─── SOURCE DATA ───

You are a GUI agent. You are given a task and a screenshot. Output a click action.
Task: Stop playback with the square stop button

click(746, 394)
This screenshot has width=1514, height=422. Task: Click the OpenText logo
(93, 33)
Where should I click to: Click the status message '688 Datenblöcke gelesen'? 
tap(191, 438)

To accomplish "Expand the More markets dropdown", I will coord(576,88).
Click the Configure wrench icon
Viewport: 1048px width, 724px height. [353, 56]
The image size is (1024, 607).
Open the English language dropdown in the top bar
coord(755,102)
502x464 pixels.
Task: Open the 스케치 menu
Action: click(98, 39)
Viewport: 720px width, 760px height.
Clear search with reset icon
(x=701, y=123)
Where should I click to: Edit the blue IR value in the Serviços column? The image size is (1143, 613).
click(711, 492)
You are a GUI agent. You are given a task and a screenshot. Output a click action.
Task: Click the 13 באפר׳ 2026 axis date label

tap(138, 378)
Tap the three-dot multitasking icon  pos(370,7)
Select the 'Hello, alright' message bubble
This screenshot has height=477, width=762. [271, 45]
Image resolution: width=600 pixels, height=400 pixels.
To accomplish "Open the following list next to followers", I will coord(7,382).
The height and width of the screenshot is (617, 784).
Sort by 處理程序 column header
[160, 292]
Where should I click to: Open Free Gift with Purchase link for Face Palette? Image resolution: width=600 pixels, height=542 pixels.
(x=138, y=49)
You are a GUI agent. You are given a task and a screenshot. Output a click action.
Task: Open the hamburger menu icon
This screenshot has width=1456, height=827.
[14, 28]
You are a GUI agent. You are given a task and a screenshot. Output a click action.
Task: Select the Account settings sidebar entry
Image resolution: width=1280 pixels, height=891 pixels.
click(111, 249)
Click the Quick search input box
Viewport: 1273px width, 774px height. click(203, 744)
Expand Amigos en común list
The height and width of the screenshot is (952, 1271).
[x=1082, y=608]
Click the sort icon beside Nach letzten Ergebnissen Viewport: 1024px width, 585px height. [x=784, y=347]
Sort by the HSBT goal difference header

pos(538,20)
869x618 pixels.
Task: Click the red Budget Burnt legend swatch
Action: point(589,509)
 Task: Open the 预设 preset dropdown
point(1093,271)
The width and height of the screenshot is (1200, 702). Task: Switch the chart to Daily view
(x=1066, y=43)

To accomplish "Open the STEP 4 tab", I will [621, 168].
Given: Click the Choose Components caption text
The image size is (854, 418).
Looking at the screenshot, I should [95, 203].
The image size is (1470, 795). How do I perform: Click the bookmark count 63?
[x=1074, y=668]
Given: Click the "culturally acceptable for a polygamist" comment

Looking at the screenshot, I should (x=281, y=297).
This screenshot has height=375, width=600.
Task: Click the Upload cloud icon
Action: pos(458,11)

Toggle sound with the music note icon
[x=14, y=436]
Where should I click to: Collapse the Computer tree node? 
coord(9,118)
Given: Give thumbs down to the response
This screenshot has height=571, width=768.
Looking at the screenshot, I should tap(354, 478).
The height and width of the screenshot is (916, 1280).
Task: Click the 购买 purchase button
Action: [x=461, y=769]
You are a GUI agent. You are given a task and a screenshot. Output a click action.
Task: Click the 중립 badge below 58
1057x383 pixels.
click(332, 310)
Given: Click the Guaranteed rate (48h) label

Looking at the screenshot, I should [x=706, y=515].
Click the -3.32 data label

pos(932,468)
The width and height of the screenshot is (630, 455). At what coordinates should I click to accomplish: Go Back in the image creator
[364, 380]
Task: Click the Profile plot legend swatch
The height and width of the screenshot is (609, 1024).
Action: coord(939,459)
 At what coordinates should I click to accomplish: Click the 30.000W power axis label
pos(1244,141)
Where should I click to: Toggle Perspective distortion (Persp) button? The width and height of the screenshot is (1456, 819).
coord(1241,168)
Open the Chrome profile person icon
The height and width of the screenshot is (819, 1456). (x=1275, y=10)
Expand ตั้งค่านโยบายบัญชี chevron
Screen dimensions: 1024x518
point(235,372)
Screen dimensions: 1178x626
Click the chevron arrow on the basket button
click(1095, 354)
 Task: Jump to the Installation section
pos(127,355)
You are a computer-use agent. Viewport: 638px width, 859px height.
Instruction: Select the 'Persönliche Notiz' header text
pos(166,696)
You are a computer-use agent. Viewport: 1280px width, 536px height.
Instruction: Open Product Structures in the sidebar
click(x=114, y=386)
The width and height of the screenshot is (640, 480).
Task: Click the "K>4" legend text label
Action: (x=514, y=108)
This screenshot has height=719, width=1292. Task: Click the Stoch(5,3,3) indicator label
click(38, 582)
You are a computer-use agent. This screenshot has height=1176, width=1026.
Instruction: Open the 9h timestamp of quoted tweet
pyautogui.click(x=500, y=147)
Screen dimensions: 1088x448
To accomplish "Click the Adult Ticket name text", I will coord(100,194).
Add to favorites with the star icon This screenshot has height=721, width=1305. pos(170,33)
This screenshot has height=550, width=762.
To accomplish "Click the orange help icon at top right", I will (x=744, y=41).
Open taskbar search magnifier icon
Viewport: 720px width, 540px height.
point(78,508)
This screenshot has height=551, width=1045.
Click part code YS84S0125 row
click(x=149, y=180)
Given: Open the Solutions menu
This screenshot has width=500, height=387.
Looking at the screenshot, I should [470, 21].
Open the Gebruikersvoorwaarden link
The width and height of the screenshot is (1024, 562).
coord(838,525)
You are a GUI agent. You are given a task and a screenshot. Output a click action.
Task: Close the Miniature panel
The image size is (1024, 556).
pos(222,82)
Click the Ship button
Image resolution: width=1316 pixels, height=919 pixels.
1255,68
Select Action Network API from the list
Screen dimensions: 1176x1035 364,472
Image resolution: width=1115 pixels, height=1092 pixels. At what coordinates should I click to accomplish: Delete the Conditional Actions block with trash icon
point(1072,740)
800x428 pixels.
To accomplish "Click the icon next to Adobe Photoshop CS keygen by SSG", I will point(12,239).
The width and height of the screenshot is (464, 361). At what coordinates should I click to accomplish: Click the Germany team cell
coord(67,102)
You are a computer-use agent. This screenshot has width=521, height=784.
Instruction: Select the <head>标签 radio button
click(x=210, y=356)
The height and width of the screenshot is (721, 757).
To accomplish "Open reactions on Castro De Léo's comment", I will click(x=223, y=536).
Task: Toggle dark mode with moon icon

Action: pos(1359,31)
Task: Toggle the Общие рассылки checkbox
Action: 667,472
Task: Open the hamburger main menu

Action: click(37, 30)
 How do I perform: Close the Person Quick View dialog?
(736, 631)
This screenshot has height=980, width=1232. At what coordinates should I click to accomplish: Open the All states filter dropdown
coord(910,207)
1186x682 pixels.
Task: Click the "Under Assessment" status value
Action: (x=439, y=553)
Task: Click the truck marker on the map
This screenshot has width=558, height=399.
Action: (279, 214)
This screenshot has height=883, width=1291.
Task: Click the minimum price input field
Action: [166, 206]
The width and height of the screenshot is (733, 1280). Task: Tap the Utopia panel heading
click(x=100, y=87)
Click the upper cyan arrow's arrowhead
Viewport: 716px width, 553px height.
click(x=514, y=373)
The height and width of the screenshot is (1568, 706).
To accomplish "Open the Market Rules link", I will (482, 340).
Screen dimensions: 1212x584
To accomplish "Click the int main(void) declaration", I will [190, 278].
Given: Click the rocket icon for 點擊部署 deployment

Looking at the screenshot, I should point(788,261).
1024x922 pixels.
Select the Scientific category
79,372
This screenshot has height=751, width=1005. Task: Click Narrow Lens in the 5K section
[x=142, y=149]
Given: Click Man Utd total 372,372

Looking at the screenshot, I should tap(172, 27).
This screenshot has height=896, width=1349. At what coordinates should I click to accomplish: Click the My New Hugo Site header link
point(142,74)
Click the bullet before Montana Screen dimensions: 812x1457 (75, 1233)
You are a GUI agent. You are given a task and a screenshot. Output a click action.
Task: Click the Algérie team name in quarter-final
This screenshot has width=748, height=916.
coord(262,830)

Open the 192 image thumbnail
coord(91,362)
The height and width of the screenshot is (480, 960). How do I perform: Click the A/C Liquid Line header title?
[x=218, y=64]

───

● **TASK TO CARRY OUT**: Only the lines from the start of the material through the line containing "Tap the three-dot" belong in the answer, each copied exactly.

● **WRITTEN RESPONSE**:
You are a GUI agent. You are given a task and a screenshot. Output a click action.
Task: Stop playback with the square stop button

click(746, 394)
This screenshot has width=1514, height=422. Task: Click the OpenText logo
(93, 33)
Where should I click to: Click the status message '688 Datenblöcke gelesen'? 
tap(191, 438)

To accomplish "Expand the More markets dropdown", I will coord(576,88).
Click the Configure wrench icon
Viewport: 1048px width, 724px height. [353, 56]
The image size is (1024, 607).
Open the English language dropdown in the top bar
coord(755,102)
502x464 pixels.
Task: Open the 스케치 menu
Action: click(98, 39)
Viewport: 720px width, 760px height.
Clear search with reset icon
(x=701, y=123)
Where should I click to: Edit the blue IR value in the Serviços column? The image size is (1143, 613).
click(711, 492)
You are a GUI agent. You are given a task and a screenshot. Output a click action.
Task: Click the 13 באפר׳ 2026 axis date label

tap(138, 378)
Tap the three-dot multitasking icon  pos(370,7)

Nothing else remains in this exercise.